- **Passage provided**
********

Greek art mostly includes much pottery, sculpture, architecture and painting. The ancient Greeks made pottery for everyday use; for example cups, jugs and bowls were often used. The few exceptions were trophies that were won at games such as the Panathenaic amphorae. The Panathenic amphorae was a large ceramic vessel that contained the olive oil that was from the sacred grove of Athena. Another exception was that pottery was also used for funeral urns. The history of Greek pottery is divided into different periods; Proto-Geometric (1050 BC) , Geometric (900 BC), Archaic (750 BC), and the Red Figure (530 BC). The range of colors which could be used on pots was restricted by the technology of firing: black, white, red, and yellow were the most common. In the three earlier periods, the pots were left their natural light color, and were decorated with slip that turned black in the kiln. “During the Proto-Geometric and Geometric periods, Greek pottery was decorated with abstract designs. In later periods, as the aesthetic shifted and the technical proficiency of potters improved, decorations took the form of human figures, usually representing the gods or the heroes of Greek history and mythology. Battle and hunting scenes were also popular, since they allowed the depiction of the horse, which the Greeks held in high esteem. In later periods erotic themes, both heterosexual and male homosexual, became common” (Wikipedia 1).

********

- **Data excerpt**

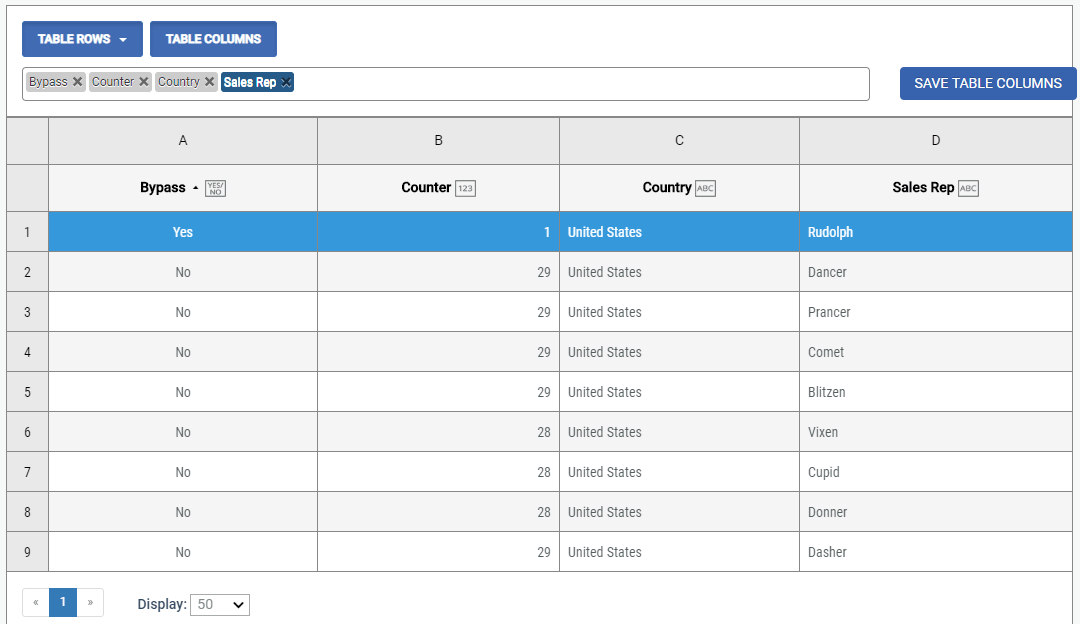Open the Display rows-per-page dropdown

********

- **Work required**
From the passage on Greek art, list every period into which the history of Greek pottery is divided, giving the date shown for each.

- **The answer**
Proto-Geometric (1050 BC)
Geometric (900 BC)
Archaic (750 BC)
Red Figure (530 BC)